An unusually shaped tall black fountain spurts water. Next to the fountain, at the right, a well-dressed woman and her entourage watch the proceedings. Above them, a statue of Minerva (Roman goddess of war and wisdom) stands upon a tall structure. She wears her traditional toga and helmet, holds a spear, and in her right hand is a small statue of Athena Nike (Winged Victory). The bay is filled with ships of war and merchant vessels. The entrance to the river is guarded by two phari (lighthouses). Cole explained this painting: “In this scene is depicted the summit of human glory. The architecture, the ornamental embellishments, etc., show that wealth, power, knowledge, and taste have worked together, and accomplished the highest need of human achievement and empire. As the triumphal fete would indicate, man has conquered man—nations have been subjugated.”
“Destruction or Desolation” (1836) (39.5”x 63.5”) is set in the late afternoon. Storm clouds swirl as the city falls to an invading enemy. The buildings crumble and fires rage. Half the parade bridge has collapsed, and the make-shift wooden bridge collapses under the weight of those trying to escape the invading soldiers. Warships battle in the river, one sinking and another set on fire. Citizens pour out of the buildings to escape the fires, only to be slaughtered. A gigantic marble statue of a charging warrior commands the right side of the composition. Although he still holds his bronze shield, his head lies on the ground below. Cole has given the figure the pose of the Hellenistic Greek statue, the “Borghese Warrior.” The painting references the fall of Rome to the Vandals in 455 CE.
Cole describes the view of the drama taking place in the right corner of the painting: “In the fore-ground are several dead and dying; some bodies have fallen in the basin of a fountain, tinging the waters with their blood. A female is seen sitting in mute despair over the dead body of her son, and a young woman is escaping from the ruffian grasp of a soldier, by leaping over the battlement; another soldier drags a woman by the hair down the steps that form part of the pedestal of a mutilated colossal statue, whose shattered head lies on the pavement below. A barbarous and destroying enemy conquers and sacks the city. Description of this picture is perhaps needless; carnage and destruction are its elements.”
Cole returns the viewer to the same landscape seen in the first painting of the series. Day is dying, and the moon rises in the same location on the horizon where the sun rose. Scattered ruins of columns, colonnades, bridges, and temples still appear above trees and ivy that reclaim the land. A tall column that once supported the bridge now is the home of a heron and her nest. No human life is shown. The mountain with the boulder at the top, visible in all of the paintings, remains.

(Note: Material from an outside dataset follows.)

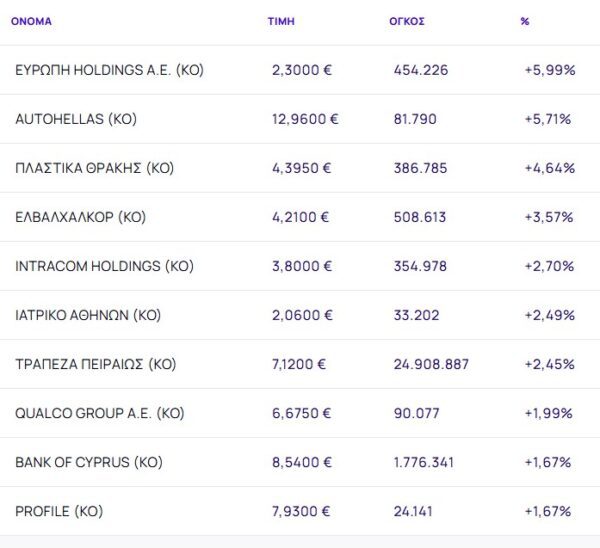
Task: Open PROFILE (ΚΟ) stock row
Action: [x=59, y=511]
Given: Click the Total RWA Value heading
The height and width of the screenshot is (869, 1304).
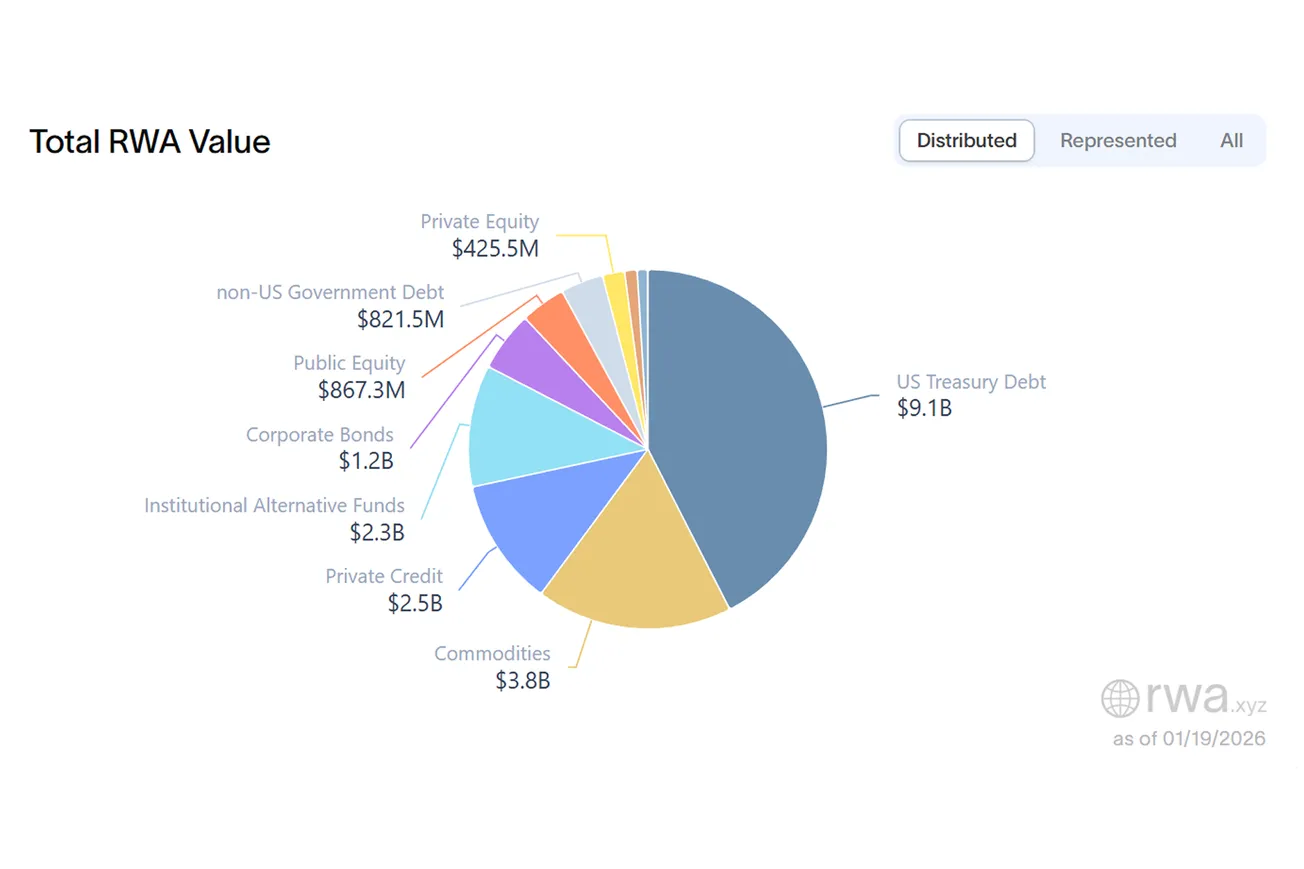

Cole concludes his description of this painting: “But, though man and his works have perished, the steep promontory, with its insulated rock, still rears against the sky unmoved, unchanged. Violence and time have crumbled the works of man, and art is again resolving into elemental nature. The gorgeous pageant has passed—the roar of battle has ceased—the multitude has sunk in the dust—the empire is extinct.”
The original agreement with Cole’s patron Luman Reed was to display the works in the Reed home. Unfortunately, Reed died in 1836. The series was acquired by the New York Historical Society in 1858, and hangs there today.
Beverly Hall Smith was a professor of art history for 40 years. Since retiring with her husband Kurt to Chestertown in 2014, she has taught art history classes at WC-ALL. She is also an artist whose work is sometimes in exhibitions at Chestertown RiverArts and she paints sets for the Garfield Center for the Arts.